◆ WHAT THE EXERCISE ASKS
Every line in the following data that has "Gestión" counts toward the total; state that total alone.

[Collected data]

┏━━

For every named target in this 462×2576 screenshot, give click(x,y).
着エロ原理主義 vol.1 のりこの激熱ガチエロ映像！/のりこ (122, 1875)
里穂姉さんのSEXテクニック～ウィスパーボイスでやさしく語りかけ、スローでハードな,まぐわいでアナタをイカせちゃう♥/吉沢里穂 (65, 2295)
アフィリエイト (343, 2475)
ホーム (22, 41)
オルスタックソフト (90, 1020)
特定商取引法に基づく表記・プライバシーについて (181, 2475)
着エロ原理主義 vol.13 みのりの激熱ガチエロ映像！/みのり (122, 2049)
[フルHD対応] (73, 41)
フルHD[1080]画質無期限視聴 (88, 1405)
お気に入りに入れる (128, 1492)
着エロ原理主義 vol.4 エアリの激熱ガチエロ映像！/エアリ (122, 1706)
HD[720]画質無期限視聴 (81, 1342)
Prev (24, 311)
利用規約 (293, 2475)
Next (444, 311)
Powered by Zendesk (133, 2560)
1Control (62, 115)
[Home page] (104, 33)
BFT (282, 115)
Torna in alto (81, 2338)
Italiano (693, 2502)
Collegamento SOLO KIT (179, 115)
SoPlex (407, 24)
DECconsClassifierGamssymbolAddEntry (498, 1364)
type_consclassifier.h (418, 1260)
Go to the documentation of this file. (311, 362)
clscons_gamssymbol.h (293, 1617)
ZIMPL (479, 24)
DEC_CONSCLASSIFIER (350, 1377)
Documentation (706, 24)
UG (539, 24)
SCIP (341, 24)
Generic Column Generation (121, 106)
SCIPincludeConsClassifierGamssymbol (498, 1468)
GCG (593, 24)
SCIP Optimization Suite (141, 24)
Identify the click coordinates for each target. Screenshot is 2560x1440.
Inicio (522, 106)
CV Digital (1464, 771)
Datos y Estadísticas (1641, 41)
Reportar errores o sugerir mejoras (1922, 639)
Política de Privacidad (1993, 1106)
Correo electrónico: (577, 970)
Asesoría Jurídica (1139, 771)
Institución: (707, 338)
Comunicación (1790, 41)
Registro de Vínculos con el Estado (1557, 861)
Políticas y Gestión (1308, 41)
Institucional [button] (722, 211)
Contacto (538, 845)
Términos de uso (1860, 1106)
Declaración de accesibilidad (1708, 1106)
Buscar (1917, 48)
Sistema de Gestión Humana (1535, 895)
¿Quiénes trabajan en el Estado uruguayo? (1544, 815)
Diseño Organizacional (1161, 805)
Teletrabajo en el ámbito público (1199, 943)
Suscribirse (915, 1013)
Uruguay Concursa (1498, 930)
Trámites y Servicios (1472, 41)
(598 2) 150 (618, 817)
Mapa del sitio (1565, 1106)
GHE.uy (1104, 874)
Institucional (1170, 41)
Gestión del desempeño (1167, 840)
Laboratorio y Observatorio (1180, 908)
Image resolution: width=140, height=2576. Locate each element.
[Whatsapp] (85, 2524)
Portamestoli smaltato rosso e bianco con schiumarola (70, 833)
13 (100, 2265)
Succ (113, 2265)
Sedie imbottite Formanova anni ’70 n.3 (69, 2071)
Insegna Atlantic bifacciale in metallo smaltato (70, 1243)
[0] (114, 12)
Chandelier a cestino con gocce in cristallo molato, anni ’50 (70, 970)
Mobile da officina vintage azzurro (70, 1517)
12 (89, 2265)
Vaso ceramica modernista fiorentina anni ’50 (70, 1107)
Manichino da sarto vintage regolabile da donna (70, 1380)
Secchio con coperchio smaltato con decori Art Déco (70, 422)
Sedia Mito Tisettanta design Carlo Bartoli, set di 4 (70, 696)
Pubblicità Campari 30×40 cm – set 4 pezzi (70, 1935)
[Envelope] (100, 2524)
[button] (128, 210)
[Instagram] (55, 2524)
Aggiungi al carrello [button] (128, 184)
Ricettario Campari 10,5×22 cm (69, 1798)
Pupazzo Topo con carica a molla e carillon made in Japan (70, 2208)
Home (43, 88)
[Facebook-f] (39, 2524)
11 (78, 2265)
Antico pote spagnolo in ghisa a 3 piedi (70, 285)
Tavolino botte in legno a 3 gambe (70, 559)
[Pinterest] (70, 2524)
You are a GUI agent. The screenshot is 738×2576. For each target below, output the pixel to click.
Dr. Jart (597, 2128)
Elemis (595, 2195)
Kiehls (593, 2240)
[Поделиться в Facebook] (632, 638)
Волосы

┗━━

◆ OUTPUT BELOW
3